In a Britain already divided over how – or whether – to leave the European Union, a new prime minister, Boris Johnson, has decided to shorten the time for Parliament to consider an alternative to his path to Brexit before an October deadline. His unusual tactic has created an uproar, notably among those who lost the referendum on Brexit in 2016.
For them, the issue now is the prime minister’s apparent assault on democracy itself. For Mr. Johnson, his opponents’ outrage and delay tactics are also an assault on democracy, largely because the losing side in the referendum has yet to consent to the official outcome.
For democracies facing sharp divisions and a decline in trust of institutions, Britain provides an example of the need for two things after a vote with high stakes: losers’ consent and winners’ restraint. The real threat to democracy is not having enough of both.

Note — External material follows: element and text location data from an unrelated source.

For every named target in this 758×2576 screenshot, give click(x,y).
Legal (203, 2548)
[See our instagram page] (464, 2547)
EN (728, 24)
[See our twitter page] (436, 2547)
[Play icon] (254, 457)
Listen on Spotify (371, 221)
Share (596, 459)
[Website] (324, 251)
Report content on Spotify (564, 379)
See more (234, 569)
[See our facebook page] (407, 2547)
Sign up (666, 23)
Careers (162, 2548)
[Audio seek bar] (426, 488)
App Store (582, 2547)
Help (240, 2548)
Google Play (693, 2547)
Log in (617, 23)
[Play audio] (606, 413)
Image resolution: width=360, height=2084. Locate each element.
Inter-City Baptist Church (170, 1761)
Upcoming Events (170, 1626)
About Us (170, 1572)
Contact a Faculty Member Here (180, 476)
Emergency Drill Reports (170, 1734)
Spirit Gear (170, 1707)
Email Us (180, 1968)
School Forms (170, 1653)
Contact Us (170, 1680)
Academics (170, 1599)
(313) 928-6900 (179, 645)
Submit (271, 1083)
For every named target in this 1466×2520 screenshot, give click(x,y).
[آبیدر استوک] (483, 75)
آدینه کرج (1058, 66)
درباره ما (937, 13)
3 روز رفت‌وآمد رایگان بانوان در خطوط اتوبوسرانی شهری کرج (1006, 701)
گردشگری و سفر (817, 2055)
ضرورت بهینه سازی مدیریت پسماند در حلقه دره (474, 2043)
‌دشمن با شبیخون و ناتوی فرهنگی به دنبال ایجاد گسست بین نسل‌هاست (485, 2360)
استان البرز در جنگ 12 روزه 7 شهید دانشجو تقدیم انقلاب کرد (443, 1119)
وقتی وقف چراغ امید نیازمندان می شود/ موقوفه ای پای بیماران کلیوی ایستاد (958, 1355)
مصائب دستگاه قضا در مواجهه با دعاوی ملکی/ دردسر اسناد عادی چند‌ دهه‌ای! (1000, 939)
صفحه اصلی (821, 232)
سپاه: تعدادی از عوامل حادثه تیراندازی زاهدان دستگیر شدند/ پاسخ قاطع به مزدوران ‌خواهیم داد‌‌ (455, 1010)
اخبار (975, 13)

In elections, referendums, or legislative votes, not all losers are gracious and not all victors are magnanimous. Both may resort to maximal, dubious tactics when they should instead work on a consensus that will maintain the integrity of the democratic process.
Losers often either abandon the system or try to rip it down. Winners might rig it to stay in power even though democracies need a regular churn in parties and people assuming power to keep faith in democracy. In addition, not all vote victories are that clear-cut. In one study of stable democracies between 1950 and 1995, only around 45% of victors won with a majority.
The process of voting is really a way to articulate both the concerns and the hopes of constituents, and these can often be at odds with each other. The previous prime minister, Theresa May, came up with a Brexit plan that attempted to keep Britain tied somewhat to Europe but not officially in the EU. She failed to get it approved by Parliament. Now both sides are desperate, perhaps regardless of the consequences.
At times like these, patience, reason, and humility by both politicians and engaged citizen can sometimes open up unexpected avenues and lead to consensus. Democracy cannot survive if it produces oppressive winners and sore losers. Its very legitimacy starts with the idea that we’re all in this together.